I'm not a grandpa yet. I don't think it bothers me. My W straightend up for about a week and then went back to the old ways. She also went away to think, which turned out to be another party. Ever since I walked out of our MC session she stopped right afterwards. I went back, but she refuses. I told her I was tired of our sessions one big tattle tale of who did what. She didn't want to work on our M and she doesn't want to work on it now.
If her MLC explodes, then so be it. She's a good person, but she doesn't L me.
Yes, I love my wife. I believe for better or worse, but more importantly I want D12 to grow-up without being ignored. If I was to leave today I would be afraid our D would be taken care of very well. My W thinks she's a good mom, but she take care of herself then D12. I would jump in front of a bullet for my daughter.
Celestial - I've been going for 4 months now. I found out a lot to explain why I do certain things.
It's amazing how my W will bend over backwards for her F's but not for me. Not only can her F's boss her around but she will meet them anywhere and anytime for a drink. If I ask her to meet me for a drink she can come up with all kinds of reasons not to. I said W you can meet your F's on anyday of the week for a drink. If I ask you to come by and have one with me you have so many excuses. She told me that she doesn't like to drink during the week. I told her she has a double standard. She was quiet on the phone, so I told her I had to go.

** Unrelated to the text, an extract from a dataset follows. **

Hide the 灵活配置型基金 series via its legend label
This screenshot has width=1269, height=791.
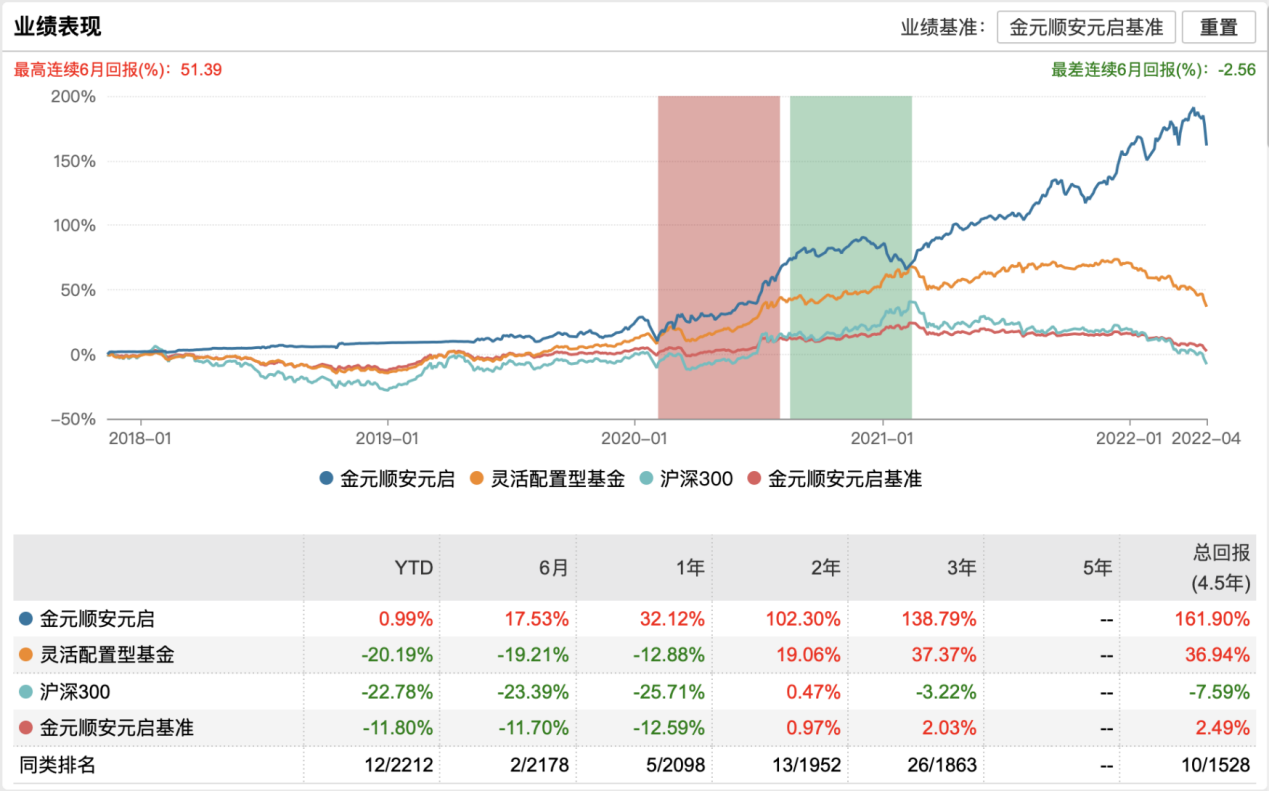click(x=557, y=479)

Fixer, I could say the same thing about my H. I feel like he puts everyone before me, and he does. This is something he can`t see. I feel he does it because he knows I L him, whereas he needs for his ego the approval of everyone else. H doesn`t care how I feel, it`s all about him.
Keep working on yourself Fixer. I`ve learned so much about ME during H`s MLC. I`m %100 positive that I`m ready to move forward.
Yesterday, can you believe it. My W gave R advice to a 20 year old girl. It all started when this young girl came in and asked my W if she ever saw her BF with another woman. I know the young man and their stich isn't the best. My W told her to do what she had to do. She also told her his abusive words hurts more being physical. Somehow I felt some of her coments were directed my way. I know the young woman too so I felt I had to teach her some DB'ing.
I told her she needs to GAL. I reminded her how beautiful she is and how she is a good person. It looks like he has lost the value of his R with her. I suggested she stay with a GF for a few days and let him miss her. I suggested she go out instead of staying home and learn to do things without him. My W was there and she listened to all the DB'ing advice I had to offer.
Somehow I feel like I might have showed my W all the DB'ing secrets or at least some of the most effective ones. In the end I told this young lady only she will know what she can put up with. I did tell her that if he's abusive physicall or mentally she should leave.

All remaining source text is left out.